"你想什么呢?"
"在想我怕什么。"
"……你怕什么?"
尤黎张了张嘴。
然后闭上了。
他说不出来。
不是没有答案。是答案太深了,深到他自己都不敢去碰。
宁萧看着他张了张嘴又闭上的样子,没有追问。
他只是安静地坐在那里,手垂在船舷外面,指尖浸在水里,随着船的摇晃画着一圈一圈的小涟漪。
河水从他的指尖流过——凉凉的,带着雨后山林的清新。
等鱼笼的半个时辰里,他们没有说话。
不是刻意的沉默。是那种不需要说话的安静——两个人坐在一条小船上,漂在汝溪河最深的回水湾里,各自想着各自的事。
宁萧想着什么,尤黎不知道。
尤黎自己在想的事,他自己也不太确定。
他看着水面。
回水湾的水面很平,平得像一面镜子。但这面镜子不是静止的——它在微微地起伏,像一个人的呼吸。
他把手伸进水里。
水很凉——比河面的温度低得多。深处的水和浅处的水不一样。浅处的水被太阳晒过,有一丝暖意。深处的水是冷的,从石头缝隙里渗出来的冷。
他的手指在水下张开,感受着水流的力道。
水从指缝间流过,带走了体温。
他忽然觉得,水很像一个人。
你伸手进去,它接住你。你握拳,它从指缝间溜走。你不伸手,它也不来找你。
它永远在那里,但永远不主动。
像他。
他也是这样的——永远在那里,但永远不主动。别人来找他,他应。别人不找他,他就等着。
宁萧不一样。
宁萧是水本身。他流过来,绕过石头,漫过浅滩,冲进深潭——他不需要你伸手,他自己就过来了。

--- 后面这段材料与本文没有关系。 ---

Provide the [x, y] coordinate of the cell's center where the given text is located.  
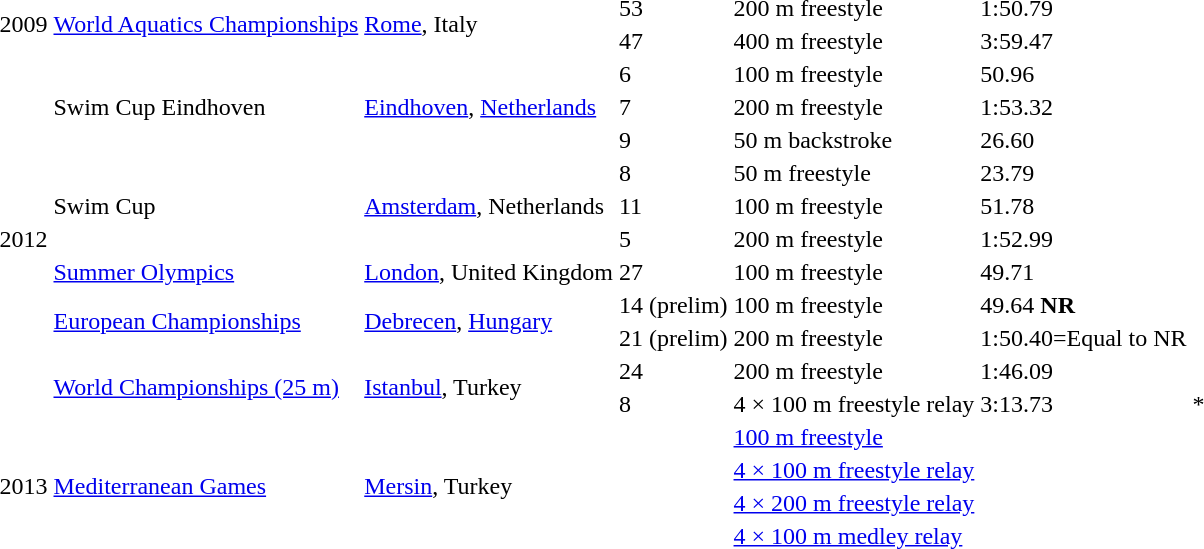
1:52.99 [1084, 239]
1:53.32 [1084, 107]
11 [673, 206]
6 [673, 74]
49.71 [1084, 272]
London, United Kingdom [489, 272]
Eindhoven, Netherlands [489, 107]
49.64 NR [1084, 305]
14 (prelim) [673, 305]
1:46.09 [1084, 371]
Debrecen, Hungary [489, 322]
1:50.40=Equal to NR [1084, 338]
23.79 [1084, 173]
400 m freestyle [854, 41]
Amsterdam, Netherlands [489, 206]
5 [673, 239]
50.96 [1084, 74]
World Championships (25 m) [206, 388]
50 m freestyle [854, 173]
3:59.47 [1084, 41]
21 (prelim) [673, 338]
9 [673, 140]
50 m backstroke [854, 140]
27 [673, 272]
24 [673, 371]
3:13.73 [1084, 404]
51.78 [1084, 206]
7 [673, 107]
European Championships [206, 322]
Swim Cup [206, 206]
47 [673, 41]
Summer Olympics [206, 272]
4 × 200 m freestyle relay [854, 503]
Istanbul, Turkey [489, 388]
Swim Cup Eindhoven [206, 107]
26.60 [1084, 140]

尤黎看着水面上宁萧的倒影——黑发在风中微微飘动,肩膀随着船的起伏轻轻摇晃。
他忽然开口了。
"宁萧。"
"嗯?"
"你刚才问我怕什么。"
宁萧转头看他。
"我怕——"
尤黎的声音顿了一下。他的手还浸在水里,指尖发白。
"我怕有一天,我发现自己什么都不是。"
这句话说出来之后,河面上安静了几息。
水声还在。风还在。船还在轻轻晃。